なぜなら、デッサンスケールはあくまでも構図計画の補助道具にすぎない物だとしているからです。
画面に対象(今回は小型の胸像石膏像になります)をどのように納めて構図を整えるかを計画するために使う道具です。
使ってみればわかりますが、制作者の視点と対象を常に一定に固定して制作するなんていう技は人間には不可能です! ターミネータでないとできないでしょう。
アニメーション学科の指導は
デッサンスケールを常に手にして制作するのではなく、観察は計り棒を使うべし という指導です。
使い慣れないうちは、よく分からなくて面倒くさそうで、ついつい感覚的に先入観思い込みで描写をしてしまいがちでしょうが、第1回目の授業で学習したとおり、人間の目は騙されるわけですから大切にしているポイントです。
アニメーション学科流オリジナル指導
とは言っても、便利さの誘惑と勘違いもあって、デッサンスケールを頼って制作してしまう新入生も出てきます。
美味しい物への誘惑って仕方ありませんね。
そこで、アニメーション学科が取り入れて行っているデッサンの構図と計り棒を使用して観察する理由に気付いてもらうアイデアとして、このような取り組みを行っています。
デッサンスケールと自身の視点から見た石膏像のイメージを合成して一つの画面に合成した画像をプリントした参考資料に基づいて構図を決めます。
プリントアウトされた画面を良く見ていただければわかるように、画面のいたるところに垂直線があります。赤いタテの線です。

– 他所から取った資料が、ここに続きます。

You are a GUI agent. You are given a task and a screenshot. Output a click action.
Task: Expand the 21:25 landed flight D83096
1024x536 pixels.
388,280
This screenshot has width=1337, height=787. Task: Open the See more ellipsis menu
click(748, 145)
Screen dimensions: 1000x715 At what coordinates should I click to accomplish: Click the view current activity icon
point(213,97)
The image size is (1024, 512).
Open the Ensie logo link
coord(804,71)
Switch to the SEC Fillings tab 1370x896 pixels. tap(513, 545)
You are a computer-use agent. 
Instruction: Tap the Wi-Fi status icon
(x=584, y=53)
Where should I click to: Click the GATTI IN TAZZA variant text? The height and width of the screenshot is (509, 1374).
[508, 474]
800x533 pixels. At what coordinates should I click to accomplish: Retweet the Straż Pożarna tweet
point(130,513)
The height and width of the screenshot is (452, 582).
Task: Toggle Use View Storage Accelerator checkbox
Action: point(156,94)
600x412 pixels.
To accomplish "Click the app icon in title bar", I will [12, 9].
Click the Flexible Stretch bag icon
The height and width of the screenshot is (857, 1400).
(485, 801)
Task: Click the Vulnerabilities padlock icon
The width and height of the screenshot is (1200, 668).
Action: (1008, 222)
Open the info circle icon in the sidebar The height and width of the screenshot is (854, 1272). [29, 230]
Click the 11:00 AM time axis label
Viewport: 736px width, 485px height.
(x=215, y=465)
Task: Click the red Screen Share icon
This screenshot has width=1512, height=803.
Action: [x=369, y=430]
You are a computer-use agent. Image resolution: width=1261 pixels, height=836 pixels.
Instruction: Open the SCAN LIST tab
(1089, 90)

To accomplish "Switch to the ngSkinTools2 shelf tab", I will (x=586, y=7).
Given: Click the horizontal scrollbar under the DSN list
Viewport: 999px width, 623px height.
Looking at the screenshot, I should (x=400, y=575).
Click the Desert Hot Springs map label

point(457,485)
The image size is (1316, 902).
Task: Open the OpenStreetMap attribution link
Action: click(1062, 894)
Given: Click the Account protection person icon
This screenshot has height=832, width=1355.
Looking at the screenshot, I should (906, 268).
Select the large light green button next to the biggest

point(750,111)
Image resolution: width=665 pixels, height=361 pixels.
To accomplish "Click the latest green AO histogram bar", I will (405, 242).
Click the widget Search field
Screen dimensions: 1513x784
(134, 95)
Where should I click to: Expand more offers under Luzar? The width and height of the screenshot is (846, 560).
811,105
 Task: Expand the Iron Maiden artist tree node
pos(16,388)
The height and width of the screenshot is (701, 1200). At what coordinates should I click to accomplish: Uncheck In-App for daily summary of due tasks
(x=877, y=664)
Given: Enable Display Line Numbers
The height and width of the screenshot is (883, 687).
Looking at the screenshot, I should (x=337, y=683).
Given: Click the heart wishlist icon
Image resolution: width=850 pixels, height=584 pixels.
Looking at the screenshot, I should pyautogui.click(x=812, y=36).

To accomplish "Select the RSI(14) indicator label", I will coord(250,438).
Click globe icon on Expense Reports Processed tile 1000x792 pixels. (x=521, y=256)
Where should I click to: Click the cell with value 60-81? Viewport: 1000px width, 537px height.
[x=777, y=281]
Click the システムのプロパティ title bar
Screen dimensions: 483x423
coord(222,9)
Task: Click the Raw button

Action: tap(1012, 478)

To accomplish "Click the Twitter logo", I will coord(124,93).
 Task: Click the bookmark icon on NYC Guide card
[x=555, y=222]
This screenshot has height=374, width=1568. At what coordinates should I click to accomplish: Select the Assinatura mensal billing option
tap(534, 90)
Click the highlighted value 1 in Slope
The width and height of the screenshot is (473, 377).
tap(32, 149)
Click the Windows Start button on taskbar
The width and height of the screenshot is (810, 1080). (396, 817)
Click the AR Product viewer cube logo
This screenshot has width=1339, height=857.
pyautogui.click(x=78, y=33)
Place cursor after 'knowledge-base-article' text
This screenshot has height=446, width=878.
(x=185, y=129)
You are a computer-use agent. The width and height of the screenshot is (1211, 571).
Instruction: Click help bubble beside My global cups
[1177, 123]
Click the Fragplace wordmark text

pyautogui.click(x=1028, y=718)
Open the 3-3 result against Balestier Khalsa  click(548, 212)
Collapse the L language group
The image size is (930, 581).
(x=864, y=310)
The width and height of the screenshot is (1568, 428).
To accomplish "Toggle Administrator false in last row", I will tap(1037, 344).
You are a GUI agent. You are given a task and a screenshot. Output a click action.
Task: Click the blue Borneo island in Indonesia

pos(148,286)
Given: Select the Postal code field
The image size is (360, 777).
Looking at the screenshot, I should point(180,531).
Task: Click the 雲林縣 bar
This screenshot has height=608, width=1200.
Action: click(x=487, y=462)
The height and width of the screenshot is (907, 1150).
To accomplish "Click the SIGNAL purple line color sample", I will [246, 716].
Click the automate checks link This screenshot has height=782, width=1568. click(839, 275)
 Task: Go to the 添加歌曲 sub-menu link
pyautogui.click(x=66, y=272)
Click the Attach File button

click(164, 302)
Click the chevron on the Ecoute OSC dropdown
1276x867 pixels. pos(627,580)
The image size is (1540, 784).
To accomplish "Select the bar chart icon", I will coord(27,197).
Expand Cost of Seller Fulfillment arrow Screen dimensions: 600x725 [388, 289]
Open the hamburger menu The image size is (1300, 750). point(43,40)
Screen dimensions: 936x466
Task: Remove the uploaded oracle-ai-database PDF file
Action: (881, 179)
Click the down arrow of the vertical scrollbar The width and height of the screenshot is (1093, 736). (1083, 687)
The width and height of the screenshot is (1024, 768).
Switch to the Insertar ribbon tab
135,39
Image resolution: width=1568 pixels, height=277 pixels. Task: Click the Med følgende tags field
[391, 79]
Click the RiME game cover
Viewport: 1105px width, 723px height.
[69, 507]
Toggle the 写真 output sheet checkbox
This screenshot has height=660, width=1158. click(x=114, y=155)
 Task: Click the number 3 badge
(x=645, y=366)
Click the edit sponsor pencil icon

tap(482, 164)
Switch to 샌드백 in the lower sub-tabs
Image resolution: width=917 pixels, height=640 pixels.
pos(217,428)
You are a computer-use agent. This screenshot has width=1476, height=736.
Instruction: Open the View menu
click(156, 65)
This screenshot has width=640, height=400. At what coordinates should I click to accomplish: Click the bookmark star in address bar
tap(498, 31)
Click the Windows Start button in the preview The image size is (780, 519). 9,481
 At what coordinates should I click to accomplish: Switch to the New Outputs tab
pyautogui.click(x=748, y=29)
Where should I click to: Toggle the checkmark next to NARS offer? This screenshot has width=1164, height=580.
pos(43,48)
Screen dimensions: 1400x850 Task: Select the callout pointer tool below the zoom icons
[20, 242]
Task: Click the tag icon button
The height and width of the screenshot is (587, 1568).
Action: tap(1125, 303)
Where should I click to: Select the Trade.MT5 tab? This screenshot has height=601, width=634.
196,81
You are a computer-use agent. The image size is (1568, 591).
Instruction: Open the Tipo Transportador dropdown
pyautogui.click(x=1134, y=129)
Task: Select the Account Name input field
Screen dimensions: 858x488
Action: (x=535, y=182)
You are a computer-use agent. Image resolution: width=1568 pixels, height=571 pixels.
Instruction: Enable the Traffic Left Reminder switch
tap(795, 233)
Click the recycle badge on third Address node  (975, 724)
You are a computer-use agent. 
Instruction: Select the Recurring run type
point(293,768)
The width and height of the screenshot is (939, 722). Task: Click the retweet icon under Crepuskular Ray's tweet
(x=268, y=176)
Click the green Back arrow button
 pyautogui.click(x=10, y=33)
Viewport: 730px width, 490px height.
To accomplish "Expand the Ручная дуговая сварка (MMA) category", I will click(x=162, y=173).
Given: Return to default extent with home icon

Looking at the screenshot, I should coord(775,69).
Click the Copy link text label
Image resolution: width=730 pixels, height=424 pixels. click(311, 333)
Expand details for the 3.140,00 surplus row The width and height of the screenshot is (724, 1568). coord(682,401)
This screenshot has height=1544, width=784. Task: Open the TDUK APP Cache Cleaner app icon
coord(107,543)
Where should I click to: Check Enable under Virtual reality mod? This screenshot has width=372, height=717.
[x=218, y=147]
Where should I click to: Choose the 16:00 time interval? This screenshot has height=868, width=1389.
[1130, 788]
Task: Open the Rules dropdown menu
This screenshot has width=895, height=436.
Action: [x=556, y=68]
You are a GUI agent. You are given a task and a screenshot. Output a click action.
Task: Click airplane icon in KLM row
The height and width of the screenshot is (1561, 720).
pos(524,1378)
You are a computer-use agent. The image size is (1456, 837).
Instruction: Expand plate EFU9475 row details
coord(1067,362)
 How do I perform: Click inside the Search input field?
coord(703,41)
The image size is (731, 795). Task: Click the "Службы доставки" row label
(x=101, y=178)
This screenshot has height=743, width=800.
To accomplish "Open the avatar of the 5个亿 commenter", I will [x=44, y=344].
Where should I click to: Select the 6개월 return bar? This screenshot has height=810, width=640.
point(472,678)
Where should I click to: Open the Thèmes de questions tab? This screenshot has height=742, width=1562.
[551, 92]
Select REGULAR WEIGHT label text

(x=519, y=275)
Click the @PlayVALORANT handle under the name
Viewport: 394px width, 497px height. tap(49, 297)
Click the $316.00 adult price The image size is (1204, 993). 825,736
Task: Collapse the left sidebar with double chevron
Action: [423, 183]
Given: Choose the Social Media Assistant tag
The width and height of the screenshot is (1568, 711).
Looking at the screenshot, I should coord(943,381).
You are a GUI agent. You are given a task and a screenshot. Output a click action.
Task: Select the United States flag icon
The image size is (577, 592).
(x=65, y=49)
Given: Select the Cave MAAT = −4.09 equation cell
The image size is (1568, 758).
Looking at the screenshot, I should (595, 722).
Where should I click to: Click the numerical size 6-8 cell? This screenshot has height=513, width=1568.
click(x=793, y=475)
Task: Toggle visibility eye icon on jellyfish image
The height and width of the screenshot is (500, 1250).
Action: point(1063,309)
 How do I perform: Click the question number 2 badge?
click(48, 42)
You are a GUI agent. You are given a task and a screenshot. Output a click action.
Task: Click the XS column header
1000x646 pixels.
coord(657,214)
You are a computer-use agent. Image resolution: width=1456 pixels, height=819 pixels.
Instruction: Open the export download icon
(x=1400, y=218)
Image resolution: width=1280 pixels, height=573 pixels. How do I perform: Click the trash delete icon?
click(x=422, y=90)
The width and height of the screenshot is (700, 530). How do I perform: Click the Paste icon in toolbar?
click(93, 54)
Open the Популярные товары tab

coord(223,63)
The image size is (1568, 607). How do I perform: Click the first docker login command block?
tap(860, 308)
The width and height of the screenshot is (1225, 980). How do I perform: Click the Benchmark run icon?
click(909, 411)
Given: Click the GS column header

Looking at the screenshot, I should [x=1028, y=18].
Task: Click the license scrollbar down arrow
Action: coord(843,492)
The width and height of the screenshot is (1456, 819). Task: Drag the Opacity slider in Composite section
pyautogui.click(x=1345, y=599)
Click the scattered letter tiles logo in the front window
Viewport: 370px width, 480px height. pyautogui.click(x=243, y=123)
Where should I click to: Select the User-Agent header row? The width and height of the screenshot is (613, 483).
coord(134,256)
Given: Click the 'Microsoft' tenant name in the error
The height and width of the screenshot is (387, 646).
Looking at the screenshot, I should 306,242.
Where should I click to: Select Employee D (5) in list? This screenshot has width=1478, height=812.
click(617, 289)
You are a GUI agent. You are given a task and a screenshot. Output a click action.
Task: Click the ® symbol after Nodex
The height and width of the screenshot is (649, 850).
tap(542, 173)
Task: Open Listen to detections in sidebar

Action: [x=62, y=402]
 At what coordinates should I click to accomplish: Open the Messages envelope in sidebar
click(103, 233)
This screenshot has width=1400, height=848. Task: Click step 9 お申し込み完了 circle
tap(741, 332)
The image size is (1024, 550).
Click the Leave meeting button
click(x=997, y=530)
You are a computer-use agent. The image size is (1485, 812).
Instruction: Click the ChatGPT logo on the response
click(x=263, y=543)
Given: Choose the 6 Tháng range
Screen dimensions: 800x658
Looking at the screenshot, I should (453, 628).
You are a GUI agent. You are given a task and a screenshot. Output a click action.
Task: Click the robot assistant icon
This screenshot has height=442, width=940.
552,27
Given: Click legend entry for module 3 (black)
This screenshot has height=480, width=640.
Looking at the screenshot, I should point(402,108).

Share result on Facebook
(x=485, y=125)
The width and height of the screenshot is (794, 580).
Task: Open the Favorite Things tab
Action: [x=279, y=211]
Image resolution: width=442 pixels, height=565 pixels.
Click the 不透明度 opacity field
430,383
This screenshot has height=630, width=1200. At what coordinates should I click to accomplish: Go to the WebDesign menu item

この赤い線が何を意味しているかが分かれば、計り棒の役割りがスムーズに理解できる学習プログラムが設定されているというわけです。
初めて石膏デッサンに取り組む新入生たちが
不安なく安心してデッサンし始めることができる授業プログラムが設定されているわけです。
勘違いせず理解してほしい重要なポイントは
これは、あくまでも、最初の構図を決定するときにだけ用いる、使いこなすことが難しいデッサンスケールの代わりです。
プリントアウトした写真を見ながら課題を描写しましょうというものではありません!